1Gordon Seidoh Worley5mo
I left a comment over in the other thread, but I think Joachim misunderstands my position. In the above comment I've taken for granted that there's a non-trivial possibility that AGI is near, so I'm not arguing we should say that "AGI is near" regardless of whether it is or not, because we don't know if it is or not, we only have our guesses about it, and so long as there's a non-trivial chance that AGI is near, I think that's the more important message to communicate.
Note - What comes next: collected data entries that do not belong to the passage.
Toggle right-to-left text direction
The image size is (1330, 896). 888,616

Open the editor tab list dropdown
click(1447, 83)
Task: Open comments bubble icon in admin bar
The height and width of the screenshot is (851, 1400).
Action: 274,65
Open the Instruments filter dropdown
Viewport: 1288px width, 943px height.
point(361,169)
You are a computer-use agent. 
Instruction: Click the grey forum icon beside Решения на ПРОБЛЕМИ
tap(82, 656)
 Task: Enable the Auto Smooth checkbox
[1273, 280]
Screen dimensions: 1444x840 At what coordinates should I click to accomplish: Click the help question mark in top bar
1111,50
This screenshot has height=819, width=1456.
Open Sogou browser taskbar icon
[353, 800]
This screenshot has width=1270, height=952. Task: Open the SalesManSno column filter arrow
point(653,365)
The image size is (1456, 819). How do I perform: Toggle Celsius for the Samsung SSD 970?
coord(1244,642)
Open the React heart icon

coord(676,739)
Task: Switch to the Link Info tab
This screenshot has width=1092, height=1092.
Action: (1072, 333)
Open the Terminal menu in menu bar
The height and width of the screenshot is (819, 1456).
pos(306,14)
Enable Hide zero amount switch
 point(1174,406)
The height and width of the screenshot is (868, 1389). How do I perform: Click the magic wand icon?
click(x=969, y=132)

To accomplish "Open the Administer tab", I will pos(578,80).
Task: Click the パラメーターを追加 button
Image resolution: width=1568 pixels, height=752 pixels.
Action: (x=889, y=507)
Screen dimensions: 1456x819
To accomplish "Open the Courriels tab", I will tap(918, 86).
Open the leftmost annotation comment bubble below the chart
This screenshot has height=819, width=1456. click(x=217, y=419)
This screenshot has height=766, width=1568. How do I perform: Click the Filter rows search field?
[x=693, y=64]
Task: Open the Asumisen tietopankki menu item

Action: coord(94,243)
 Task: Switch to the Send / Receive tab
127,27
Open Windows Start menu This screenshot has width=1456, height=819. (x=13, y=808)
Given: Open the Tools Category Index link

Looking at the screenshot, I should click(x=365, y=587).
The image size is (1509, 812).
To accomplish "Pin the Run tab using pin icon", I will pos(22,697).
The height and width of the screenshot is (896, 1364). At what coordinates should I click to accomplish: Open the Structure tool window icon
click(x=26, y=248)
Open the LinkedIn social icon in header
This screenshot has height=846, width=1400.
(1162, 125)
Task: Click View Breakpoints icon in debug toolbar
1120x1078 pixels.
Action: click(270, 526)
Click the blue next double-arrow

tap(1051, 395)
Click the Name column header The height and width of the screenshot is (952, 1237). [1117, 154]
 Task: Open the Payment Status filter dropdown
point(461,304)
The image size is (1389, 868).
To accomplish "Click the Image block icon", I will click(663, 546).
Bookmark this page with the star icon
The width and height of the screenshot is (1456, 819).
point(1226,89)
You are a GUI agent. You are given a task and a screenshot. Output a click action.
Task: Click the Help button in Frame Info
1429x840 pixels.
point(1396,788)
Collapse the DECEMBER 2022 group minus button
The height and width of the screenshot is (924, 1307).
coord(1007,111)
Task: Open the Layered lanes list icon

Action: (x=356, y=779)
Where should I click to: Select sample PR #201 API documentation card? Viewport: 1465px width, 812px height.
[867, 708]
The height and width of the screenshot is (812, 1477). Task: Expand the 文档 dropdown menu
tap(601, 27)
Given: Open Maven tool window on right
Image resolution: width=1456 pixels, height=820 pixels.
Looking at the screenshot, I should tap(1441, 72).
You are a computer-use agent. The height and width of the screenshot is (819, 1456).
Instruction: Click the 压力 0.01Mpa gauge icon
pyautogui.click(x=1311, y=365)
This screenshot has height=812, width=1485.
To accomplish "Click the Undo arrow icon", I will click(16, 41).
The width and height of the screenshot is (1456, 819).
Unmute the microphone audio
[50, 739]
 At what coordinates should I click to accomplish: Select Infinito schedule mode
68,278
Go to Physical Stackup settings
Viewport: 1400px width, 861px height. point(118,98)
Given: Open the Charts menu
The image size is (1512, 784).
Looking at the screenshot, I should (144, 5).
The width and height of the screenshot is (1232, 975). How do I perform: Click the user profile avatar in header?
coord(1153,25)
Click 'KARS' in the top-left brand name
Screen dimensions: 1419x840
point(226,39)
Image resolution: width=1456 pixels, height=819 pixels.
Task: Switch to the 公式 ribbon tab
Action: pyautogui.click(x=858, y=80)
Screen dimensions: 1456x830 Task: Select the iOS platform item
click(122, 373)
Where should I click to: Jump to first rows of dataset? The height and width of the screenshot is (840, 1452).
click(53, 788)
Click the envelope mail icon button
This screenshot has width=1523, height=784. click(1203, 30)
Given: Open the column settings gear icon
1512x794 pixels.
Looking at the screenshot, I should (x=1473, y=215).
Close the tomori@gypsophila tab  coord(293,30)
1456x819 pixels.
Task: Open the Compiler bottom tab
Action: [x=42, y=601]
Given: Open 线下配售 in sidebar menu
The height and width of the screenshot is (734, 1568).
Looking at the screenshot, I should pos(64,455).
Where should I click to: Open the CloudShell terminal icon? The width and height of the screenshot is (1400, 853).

Overall it would be better if we can communicate something like "AGI is probably near", but "probably" and similar terms are going to get rounded off, so even if you do literally say "AGI is probably near" or similar, that's not what people will hear, and if you're going to say "probably" my argument is that it's better if they round the "probably" off to "near" rather than "not near".
2orthonormal5mo
I agree with "When you say 'there's a good chance AGI is near', the general public will hear 'AGI is near'". However, the general public isn't everyone, and the people who can distinguish between the two claims are the most important to reach (per capita, and possibly in sum). So we'll do better by saying what we actually believe, while taking into account that some audiences will round probabilities off (and seeking ways to be rounded closer to the truth while still communicating accurately to anyone who does understand probabilistic claims). The marginal gain by rounding ourselves off at the start isn't worth the marginal loss by looking transparently overconfident to those who can tell the difference.
2Joachim Bartosik5mo
I'm replying only here because spreading discussion over multiple threads makes it harder to follow. You left a reply on a question asking how to communicate about reasons why AGI might not be near. The question refers to costs of "the community" thinking that AI closer than it really is as a reason to communicate about reasons it might not be so close. So I understood the question as asking about communication with the community (my guess: of people seriously working and thinking about AI-safety-as-in-AI-not-killing-everyone). Where it's important to actually try to figure out truth. You replied (as I understand) that when we communicate to general public we can transmit only 1 idea that so we should communicate that AGI is near (if we assign not-very-low probability to that). I think the biggest problem I have with your posting "general public communication" as a reply to question asking about "community communication" pushes towards less clarity in the community, where I think clarity is important. I'm also not sold on the "you can communicate only one idea" thing but I mostly don't care to talk about it right now (it would be nice if someone else worked it out for me but now I don't have capacity to do it myself).
1Gordon Seidoh Worley5mo
Ah I see. I have to admit, I write a lot of my comments between things and I missed that the context of the post could cause my words to be interpreted this way. These days I'm often in executive mode rather than scholar mode and miss nuance if it's not clearly highlighted, hence my misunderstanding, but also reflects where I'm coming from with this answer!
2 comments, sorted by Click to highlight new comments since: Today at 12:32 AM

IME a lot of people's stated reasons for thinking AGI is near involve mistaken reasoning and those mistakes can be discussed without revealing capabilities ideas: https://www.lesswrong.com/posts/sTDfraZab47KiRMmT/views-on-when-agi-comes-and-on-strategy-to-reduce

An alternative framing that might be useful: What do you see as the main bottleneck for people having better predictions of timelines (as you see it)?

Do you in fact think that having such a list is it?